Records for locating described items ::

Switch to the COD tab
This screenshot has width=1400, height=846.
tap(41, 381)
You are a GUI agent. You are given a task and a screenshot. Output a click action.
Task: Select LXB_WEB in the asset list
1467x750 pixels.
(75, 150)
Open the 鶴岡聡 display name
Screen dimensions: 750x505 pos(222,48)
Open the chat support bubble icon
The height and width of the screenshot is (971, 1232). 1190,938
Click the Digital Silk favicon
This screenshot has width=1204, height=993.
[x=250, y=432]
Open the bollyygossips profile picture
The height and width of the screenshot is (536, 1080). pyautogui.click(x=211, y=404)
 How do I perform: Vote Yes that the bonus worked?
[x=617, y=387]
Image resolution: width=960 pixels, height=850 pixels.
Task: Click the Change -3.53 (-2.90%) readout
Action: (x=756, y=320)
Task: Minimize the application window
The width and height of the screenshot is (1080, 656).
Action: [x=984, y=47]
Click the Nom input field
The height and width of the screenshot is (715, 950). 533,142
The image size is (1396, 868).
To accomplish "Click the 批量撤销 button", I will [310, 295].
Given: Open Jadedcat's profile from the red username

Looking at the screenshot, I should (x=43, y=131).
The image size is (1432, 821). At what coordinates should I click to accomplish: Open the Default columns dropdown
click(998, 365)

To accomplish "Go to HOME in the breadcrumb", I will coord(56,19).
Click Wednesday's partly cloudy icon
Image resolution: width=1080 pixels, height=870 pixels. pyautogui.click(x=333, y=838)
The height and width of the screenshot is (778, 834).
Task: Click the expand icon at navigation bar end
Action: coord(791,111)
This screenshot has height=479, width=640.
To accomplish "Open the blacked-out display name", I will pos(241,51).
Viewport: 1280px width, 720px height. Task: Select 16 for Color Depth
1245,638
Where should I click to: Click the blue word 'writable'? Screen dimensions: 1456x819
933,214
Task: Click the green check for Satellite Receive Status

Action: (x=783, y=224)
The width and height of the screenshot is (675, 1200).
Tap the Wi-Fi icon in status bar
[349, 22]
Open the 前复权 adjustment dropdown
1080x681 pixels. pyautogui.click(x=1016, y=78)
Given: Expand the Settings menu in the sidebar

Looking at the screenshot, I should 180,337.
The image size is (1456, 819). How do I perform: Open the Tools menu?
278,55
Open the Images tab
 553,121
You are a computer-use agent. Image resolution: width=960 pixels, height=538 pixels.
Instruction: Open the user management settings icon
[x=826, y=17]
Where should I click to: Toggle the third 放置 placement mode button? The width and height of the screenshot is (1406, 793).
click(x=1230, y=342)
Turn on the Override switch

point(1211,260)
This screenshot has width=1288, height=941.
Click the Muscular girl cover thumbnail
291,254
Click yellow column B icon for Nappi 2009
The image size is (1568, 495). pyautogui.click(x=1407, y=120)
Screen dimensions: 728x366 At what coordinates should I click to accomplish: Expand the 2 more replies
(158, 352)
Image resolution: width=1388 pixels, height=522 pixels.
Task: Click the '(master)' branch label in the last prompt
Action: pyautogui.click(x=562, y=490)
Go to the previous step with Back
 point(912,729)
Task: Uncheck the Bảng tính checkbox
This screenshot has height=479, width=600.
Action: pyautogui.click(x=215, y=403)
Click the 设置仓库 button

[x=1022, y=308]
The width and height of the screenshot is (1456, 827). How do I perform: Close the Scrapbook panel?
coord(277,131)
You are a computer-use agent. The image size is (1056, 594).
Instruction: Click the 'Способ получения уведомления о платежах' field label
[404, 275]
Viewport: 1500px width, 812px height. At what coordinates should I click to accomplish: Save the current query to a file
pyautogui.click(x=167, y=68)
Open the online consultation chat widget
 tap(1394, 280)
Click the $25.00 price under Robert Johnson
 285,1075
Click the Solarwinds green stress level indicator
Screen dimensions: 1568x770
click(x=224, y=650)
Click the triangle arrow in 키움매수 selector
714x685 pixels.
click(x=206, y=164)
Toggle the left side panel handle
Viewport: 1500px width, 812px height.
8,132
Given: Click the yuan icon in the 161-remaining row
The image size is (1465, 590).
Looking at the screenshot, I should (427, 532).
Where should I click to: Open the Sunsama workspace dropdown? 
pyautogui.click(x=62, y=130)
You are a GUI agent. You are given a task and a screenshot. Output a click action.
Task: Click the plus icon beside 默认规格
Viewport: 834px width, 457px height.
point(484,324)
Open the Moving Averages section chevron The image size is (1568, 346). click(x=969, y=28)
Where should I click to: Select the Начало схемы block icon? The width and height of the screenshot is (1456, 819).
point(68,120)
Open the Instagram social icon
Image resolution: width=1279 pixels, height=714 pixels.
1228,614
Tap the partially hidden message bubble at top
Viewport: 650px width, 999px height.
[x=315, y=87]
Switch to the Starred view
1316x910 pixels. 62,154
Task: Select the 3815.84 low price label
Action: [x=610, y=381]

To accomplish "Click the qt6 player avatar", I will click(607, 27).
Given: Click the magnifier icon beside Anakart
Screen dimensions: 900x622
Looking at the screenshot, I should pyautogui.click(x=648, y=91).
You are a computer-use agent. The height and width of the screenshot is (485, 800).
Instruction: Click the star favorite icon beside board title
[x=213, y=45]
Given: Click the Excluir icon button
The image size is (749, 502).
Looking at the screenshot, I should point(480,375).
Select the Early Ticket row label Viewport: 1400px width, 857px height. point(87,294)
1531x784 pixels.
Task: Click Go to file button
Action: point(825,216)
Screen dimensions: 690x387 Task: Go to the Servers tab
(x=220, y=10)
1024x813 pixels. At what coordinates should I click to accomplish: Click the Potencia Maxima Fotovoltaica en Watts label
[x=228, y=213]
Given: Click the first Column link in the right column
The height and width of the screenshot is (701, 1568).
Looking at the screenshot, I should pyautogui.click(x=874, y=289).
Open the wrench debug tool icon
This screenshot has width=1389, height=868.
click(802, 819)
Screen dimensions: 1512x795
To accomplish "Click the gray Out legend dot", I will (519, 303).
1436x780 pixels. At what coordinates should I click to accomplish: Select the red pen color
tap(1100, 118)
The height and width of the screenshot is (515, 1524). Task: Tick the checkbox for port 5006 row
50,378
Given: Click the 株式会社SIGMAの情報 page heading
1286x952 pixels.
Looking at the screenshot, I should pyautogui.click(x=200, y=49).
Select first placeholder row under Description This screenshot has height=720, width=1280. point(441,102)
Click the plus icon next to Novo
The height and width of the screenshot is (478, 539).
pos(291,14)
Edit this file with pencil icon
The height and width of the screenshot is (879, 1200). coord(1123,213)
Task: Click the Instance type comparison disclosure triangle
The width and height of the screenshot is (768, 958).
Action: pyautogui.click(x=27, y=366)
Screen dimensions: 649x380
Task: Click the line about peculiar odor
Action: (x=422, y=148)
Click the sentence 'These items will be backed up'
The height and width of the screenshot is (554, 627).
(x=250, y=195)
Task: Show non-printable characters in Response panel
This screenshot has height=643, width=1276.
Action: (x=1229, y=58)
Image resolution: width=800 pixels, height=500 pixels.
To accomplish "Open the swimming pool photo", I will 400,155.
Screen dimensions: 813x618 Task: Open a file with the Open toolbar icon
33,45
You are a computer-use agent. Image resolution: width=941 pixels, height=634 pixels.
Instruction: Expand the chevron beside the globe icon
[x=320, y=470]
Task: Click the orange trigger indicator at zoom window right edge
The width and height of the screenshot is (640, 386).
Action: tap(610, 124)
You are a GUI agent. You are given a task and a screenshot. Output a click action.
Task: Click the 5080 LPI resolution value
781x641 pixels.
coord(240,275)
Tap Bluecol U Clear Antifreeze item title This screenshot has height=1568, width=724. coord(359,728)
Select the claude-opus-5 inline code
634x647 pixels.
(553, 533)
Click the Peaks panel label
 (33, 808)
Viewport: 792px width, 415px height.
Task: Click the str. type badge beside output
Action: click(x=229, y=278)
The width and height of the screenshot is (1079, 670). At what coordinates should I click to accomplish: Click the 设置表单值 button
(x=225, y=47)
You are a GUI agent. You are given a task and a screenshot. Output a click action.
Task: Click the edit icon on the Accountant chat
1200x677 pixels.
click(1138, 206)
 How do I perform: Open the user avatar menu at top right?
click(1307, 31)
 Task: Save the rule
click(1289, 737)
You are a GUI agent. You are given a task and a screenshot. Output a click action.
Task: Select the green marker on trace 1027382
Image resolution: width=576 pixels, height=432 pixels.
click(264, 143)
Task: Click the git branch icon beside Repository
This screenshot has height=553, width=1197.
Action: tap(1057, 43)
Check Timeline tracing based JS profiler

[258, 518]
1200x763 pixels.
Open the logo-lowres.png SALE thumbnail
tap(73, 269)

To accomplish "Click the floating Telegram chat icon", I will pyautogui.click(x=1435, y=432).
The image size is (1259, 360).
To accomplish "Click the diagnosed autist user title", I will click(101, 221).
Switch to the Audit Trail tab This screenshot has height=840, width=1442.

What to work on ::
Could you convert the stretch of the records from the line containing "1024x813 pixels. At" through the line containing "click(802, 819)" into a numbered list, leaving out any blank lines?

Task solution ::
1. 1024x813 pixels. At what coordinates should I click to accomplish: Click the Potencia Maxima Fotovoltaica en Watts label
2. [x=228, y=213]
3. Given: Click the first Column link in the right column
4. The height and width of the screenshot is (701, 1568).
5. Looking at the screenshot, I should pyautogui.click(x=874, y=289).
6. Open the wrench debug tool icon
7. This screenshot has width=1389, height=868.
8. click(802, 819)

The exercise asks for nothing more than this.